# EXERCISE:
Leave every entry as it is and write the data out in full.

# DATA:
*** Block opens ***
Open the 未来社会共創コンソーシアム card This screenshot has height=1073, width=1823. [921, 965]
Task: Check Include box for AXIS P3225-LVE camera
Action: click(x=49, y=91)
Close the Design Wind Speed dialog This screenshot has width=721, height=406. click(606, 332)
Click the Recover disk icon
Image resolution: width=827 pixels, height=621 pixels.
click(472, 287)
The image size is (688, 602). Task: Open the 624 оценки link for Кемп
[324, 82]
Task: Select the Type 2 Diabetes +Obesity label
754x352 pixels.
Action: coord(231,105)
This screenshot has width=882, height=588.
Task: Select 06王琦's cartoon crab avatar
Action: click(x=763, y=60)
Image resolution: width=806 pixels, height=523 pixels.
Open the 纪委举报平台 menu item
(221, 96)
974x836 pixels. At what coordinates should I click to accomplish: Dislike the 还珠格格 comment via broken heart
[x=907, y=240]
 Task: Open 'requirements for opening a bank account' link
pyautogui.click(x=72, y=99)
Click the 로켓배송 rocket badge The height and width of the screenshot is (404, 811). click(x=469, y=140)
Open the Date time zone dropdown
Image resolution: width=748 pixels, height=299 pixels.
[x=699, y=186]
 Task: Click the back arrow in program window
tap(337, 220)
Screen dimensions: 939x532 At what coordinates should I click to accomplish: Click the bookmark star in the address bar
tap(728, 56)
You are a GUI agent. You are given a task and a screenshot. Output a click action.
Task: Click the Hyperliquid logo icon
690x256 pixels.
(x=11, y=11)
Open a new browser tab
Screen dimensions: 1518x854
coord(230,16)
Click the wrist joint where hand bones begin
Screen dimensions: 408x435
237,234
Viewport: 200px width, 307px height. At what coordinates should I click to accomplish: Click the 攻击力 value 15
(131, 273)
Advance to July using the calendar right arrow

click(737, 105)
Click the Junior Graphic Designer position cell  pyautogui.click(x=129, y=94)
*** Block closes ***
# SOLUTION TO THIS EXERCISE:
Open the 未来社会共創コンソーシアム card This screenshot has height=1073, width=1823. [921, 965]
Task: Check Include box for AXIS P3225-LVE camera
Action: click(x=49, y=91)
Close the Design Wind Speed dialog This screenshot has width=721, height=406. click(606, 332)
Click the Recover disk icon
Image resolution: width=827 pixels, height=621 pixels.
click(472, 287)
The image size is (688, 602). Task: Open the 624 оценки link for Кемп
[324, 82]
Task: Select the Type 2 Diabetes +Obesity label
754x352 pixels.
Action: coord(231,105)
This screenshot has width=882, height=588.
Task: Select 06王琦's cartoon crab avatar
Action: click(x=763, y=60)
Image resolution: width=806 pixels, height=523 pixels.
Open the 纪委举报平台 menu item
(221, 96)
974x836 pixels. At what coordinates should I click to accomplish: Dislike the 还珠格格 comment via broken heart
[x=907, y=240]
 Task: Open 'requirements for opening a bank account' link
pyautogui.click(x=72, y=99)
Click the 로켓배송 rocket badge The height and width of the screenshot is (404, 811). click(x=469, y=140)
Open the Date time zone dropdown
Image resolution: width=748 pixels, height=299 pixels.
[x=699, y=186]
 Task: Click the back arrow in program window
tap(337, 220)
Screen dimensions: 939x532 At what coordinates should I click to accomplish: Click the bookmark star in the address bar
tap(728, 56)
You are a GUI agent. You are given a task and a screenshot. Output a click action.
Task: Click the Hyperliquid logo icon
690x256 pixels.
(x=11, y=11)
Open a new browser tab
Screen dimensions: 1518x854
coord(230,16)
Click the wrist joint where hand bones begin
Screen dimensions: 408x435
237,234
Viewport: 200px width, 307px height. At what coordinates should I click to accomplish: Click the 攻击力 value 15
(131, 273)
Advance to July using the calendar right arrow

click(737, 105)
Click the Junior Graphic Designer position cell  pyautogui.click(x=129, y=94)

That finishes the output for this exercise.